El justicia reprende a la dga por el impacto de la barrera antialudes

El Justicia de Aragón, Fernando García Vicente, ha pedido al Departamento de Medio Ambiente del Gobierno de Aragón que revise la autorización concedida en su día para instalar un sistema de protección contra aludes en los montes que bordean el balneario y las urbanizaciones proyectadas en Panticosa. Se trata de una estructura de 13.500 metros lineales –que afecta a 50.900 metros cuadrados de alta montaña–, que en su día ya denunció Montañeros en Acción por carecer, entre otras medidas, de una evaluación de impacto ambiental.

En una sugerencia enviada el pasado 24 de septiembre, García Vicente solicita que se establezcan «las medidas correctoras y demás autorizaciones y permisos que procedan». Más aún cuando, según la ley de protección ambiental de Aragón, tienen la obligación de someterse a evaluación ambiental los proyectos de obras o instalaciones que tengan incidencia en zonas sensibles.

El proyecto cumple, no obstante, con los requisitos aprobados en un Plan Especial de Protección y Rehabilitación Integral para el conjunto del Balneario de Panticosa (Pepri), promovido por Aguas de Panticosa, Gobierno de Aragón y Ayuntamiento de Panticosa. Y se autorizó después de que la empresa Nozar-Grupo Inmobiliario presentase informes técnicos que garantizasen la seguridad y el uso y disfrute de unos montes que constituyen dominio público forestal.

Las obras debían estar terminadas a finales de año, aunque la situación económica que atraviesa el grupo inmobiliario, que tenía previsto invertir unos cinco millones de euros en estos paraguas, obligó a paralizarlas. Así, en abril únicamente se habían fijado 300 unidades.

Mientras tanto, el Gobierno de Aragón ya advirtió también que intervendría «si se viera que los trabajos no se ajustan a la autorización concedida». Aunque, añadían, el proyecto había seguido todos los trámites para su aprobación.

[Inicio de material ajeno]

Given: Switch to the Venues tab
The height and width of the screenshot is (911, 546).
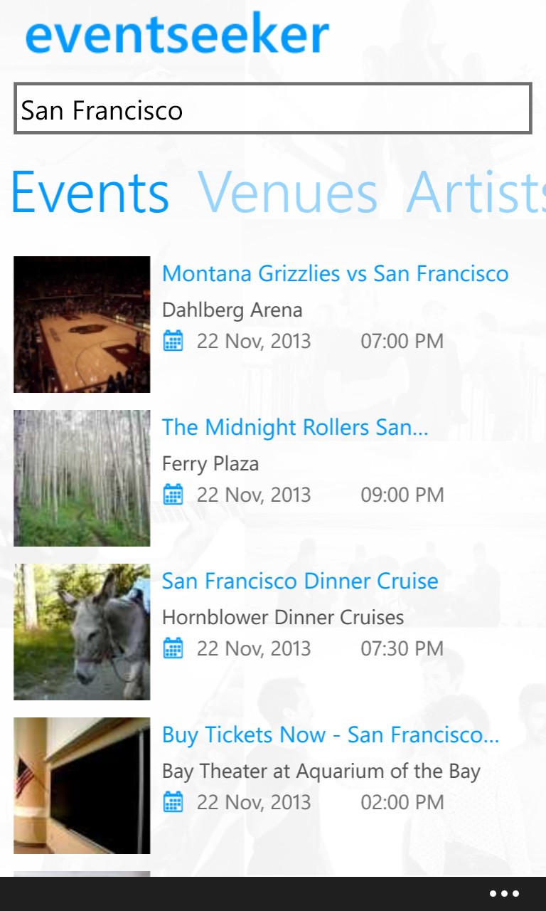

Sin embargo, los montañeros se quejaron porque las estructuras «se ubican en espacios de alto valor ambiental y paisajístico», en los que concurren varias figuras de protección. En sus alegaciones al Justicia, los montañeros critican que una autorización semejante no haya sido tramitada por el Inaga (Instituto Aragonés de Gestión Ambiental), sino por Gestión Forestal.